Ports d’accueil : La cité est un grand port spatial, ouvert sur les anciens mondes vodanes et sur les Confins. Les fidèles de la Cours de rubis affluent sans cesse et amènent avec eux d’importantes ressources, dont de précieuses nefs spatiomantiques, qui échappent ainsi à la guerre permanente embrasant ce système. La hiérarchie cléricale est encore en train de s’organiser, mais les figures emblématiques de Nouvelle-Kathyk s’accordent pour faire de leur domaine un lieu de commerce et d’échange avec les peuples des Sphères Connues.

Régulièrement menacée par les seigneurs vodanes cherchant à briser le symbole qu’elle représente, Nouvelle-Kathyk bénéficie de la protection de nombreux serviteurs divins, liés à la structure même du planétoïde et des nouveaux bâtiments, sanctifiés par le jeune clergé cristallin.

Le zocalo est un lieu en perpétuelle effervescence, où se croisent vodanes et représentants de peuples d’outresphère. De nombreux produits exotiques viennent des mondes du système Vodane, mais le marché local est surtout réputé pour ses arrivages quotidiens de trésors originaires des autres Sphères de l’empire. Kenesh-Vart, Grand-maître du Port (Vodane ♂/ Négociant des Sphères 12/ CN) est la principale autorité dans le zocalo. Ancien esclave dans les mines de Calandia, il fut libéré par les guerriers de l’Armada elfique et vint dans la cité cristalline pour y apporter son talent pour les affaires. Initiateur de nombreuses intrigues lui garantissant une position prédominante dans le quartier en expansion, il sait que les prêtres des anciens dieux élémentaires prendront prochainement le pouvoir, il cherche donc à s’attirer leurs faveurs.

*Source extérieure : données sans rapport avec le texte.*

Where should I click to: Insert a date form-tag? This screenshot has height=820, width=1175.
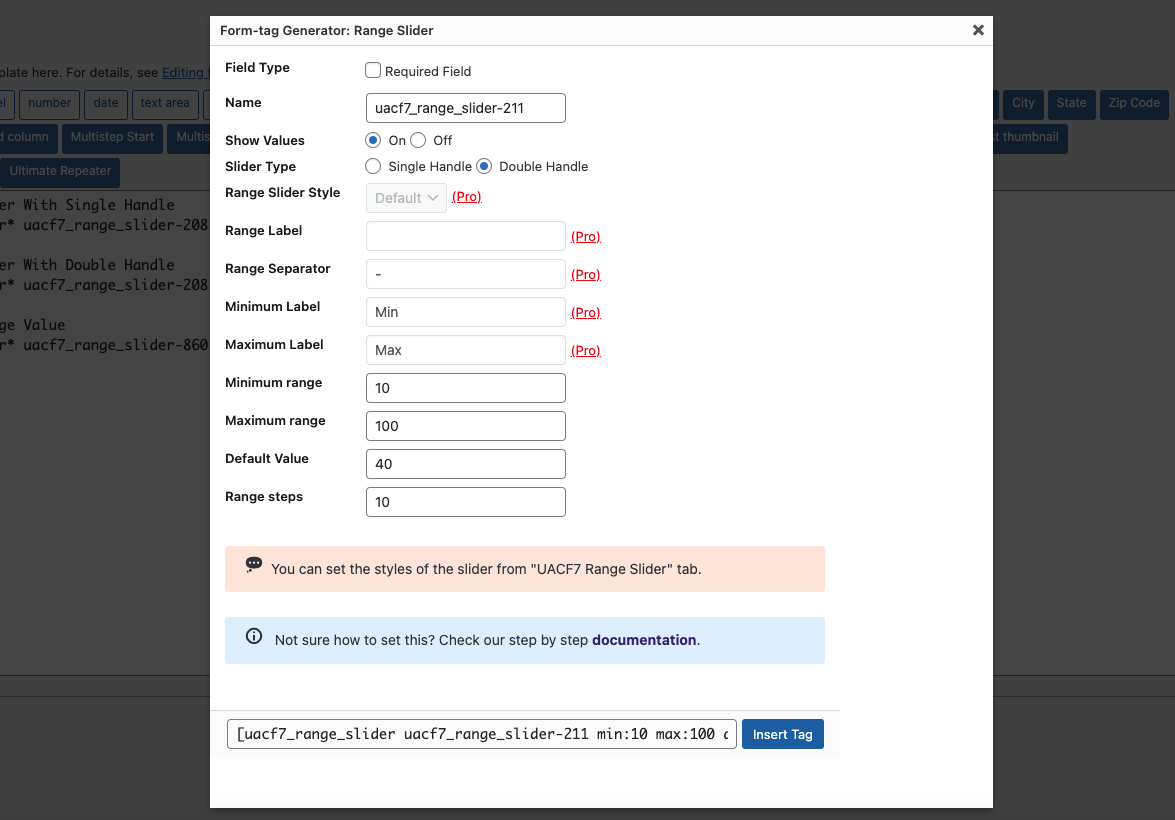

Ressources : La Nouvelle-Kathyk s’appuie encore sur les vastes dépôts que l’Empereur Vulkaran avait préparés en cas de siège de sa capitale. Le planétoïde est en effet aménagé de nombreux silos et caches secrètes, où les céréales et légumes séchés côtoient armes, armures et objets magiques. L’ensemble de ces précieuses ressources est regroupé dans un quartier de l’ancienne cité souterraine, protégé par un dédale truffé de pièges mortels. C’est durant l’assaut de la cité impériale par les forces d’outresphère qu’une brèche fut pratiquée par inadvertance, donnant ainsi accès à l’un des silos à grain, et permettant aujourd’hui aux plus aventureux de ramener nourriture et trésors, qui sont ensuite revendu dans le zocalo.

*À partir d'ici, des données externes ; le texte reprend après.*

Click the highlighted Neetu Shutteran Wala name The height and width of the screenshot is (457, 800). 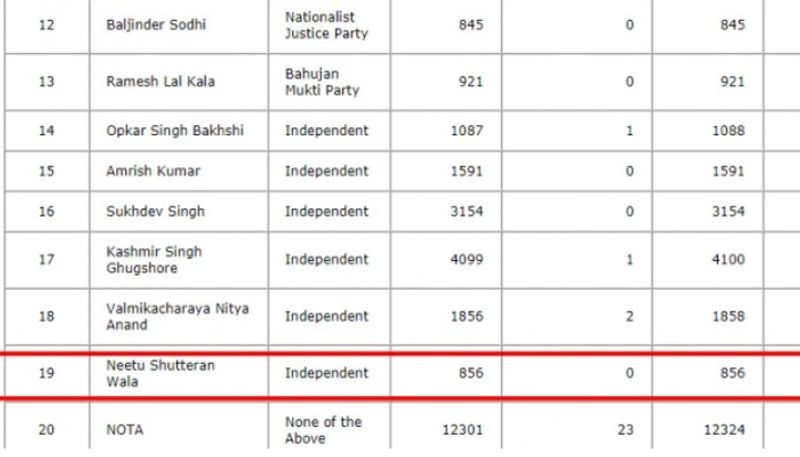pos(160,373)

Cultures : L’ancienne cité impériale n’est plus, mais ses rues cristallines et les hautes tours ayant réchappées au désastre attirent bien plus de vodanes qu’auparavant. La renaissance des cultes élémentaires à fait de ce lieu une place cosmopolite, et beaucoup l’espèrent, le creuset d’où naîtra une nouvelle culture vodane.

Encore plongée dans l’anarchie, Nouvelle-Kathyk se débat entre des idées réformatrices, apportées par les peuples d’outresphère, et les traditions millénaires d’un empire voué au Mal et à la conquête. Si nul seigneur ne s’est encore proclamé maître des lieux, c’est tout simplement car plusieurs centaines de factions sont regroupées dans la cité en ruines, s’affrontant pour la moindre miette de pouvoir. Dans de telles conditions, les alliances sont fragiles, et seules de grandes lignes peuvent être brièvement définies.

La grande différence avec le reste de l’Empire vodane est que les castes impériales sont ici bannies, leurs membres traqués et jugés par les prêtres de la Triade élémentaire. Ceux qui viennent intrigué en ces lieux le font à leur risque et péril, en sachant que ceux qu’ils tyrannisaient jadis peuvent être leurs bourreaux. Hormis cela, les fidèles des anciennes divinités élémentaires prennent petit à petit le contrôle de la société hétéroclite qui se regroupe dans les vestiges de l’empire. Durant son règne, Vulkaran s’efforça d’effacer toute trace des antiques traditions religieuses, et ceux qui tentent désormais de restaurer les cultes anciens doivent s’appuyer sur des pratiques amenées par les peuples d’outresphère. Les plus influents parmi les fidèles ont ainsi formés la Triade cristalline, une assemblée comptant un porte-parole mortel pour chacune des trois divinités élémentaires, appuyé par trois assistants à la ferveur reconnue. De nombreux adorateurs des divinités anciennes préfèrent se tenir à l’écart de cette congrégation qui prend de plus en plus d’importance, mais qui se heurte déjà à d’autres sectes vénérant des divinités plus anciennes, incarnant des forces connues des vodanes. Parmi ces mouvements religieux, le Culte de Xerato se montre particulièrement virulent, et contrôle tout un quartier de la cité souterraine en faisant patrouiller d’anciens esclavagistes ayant conservés leurs cruelles habitudes. Ceux qui habitent aux abords du sanctuaire de Xerato vivent dans la crainte de finir dans une fosse à esclaves, et d’être vendus sur l’un des mondes du système Vodane. Les cultistes, peu nombreux mais disposant de nombreux adeptes profanes dans leurs rangs, n’hésitent pas à former des alliances avec ceux des castes impériales désireux de gagner de l’influence dans la Nouvelle-Kathyk. Emlerk Narth (Vodane ♂/ Prêtre des Sphères [Vodaja] 10/ CM) est la figure charismatique représentant l’ancien dieu des ténèbres vodane. Excessivement violent, il voit la naissance de la Triade cristalline comme un affront aux véritables divinités de son peuple, et consacre son temps à préparer un effroyable bain de sang.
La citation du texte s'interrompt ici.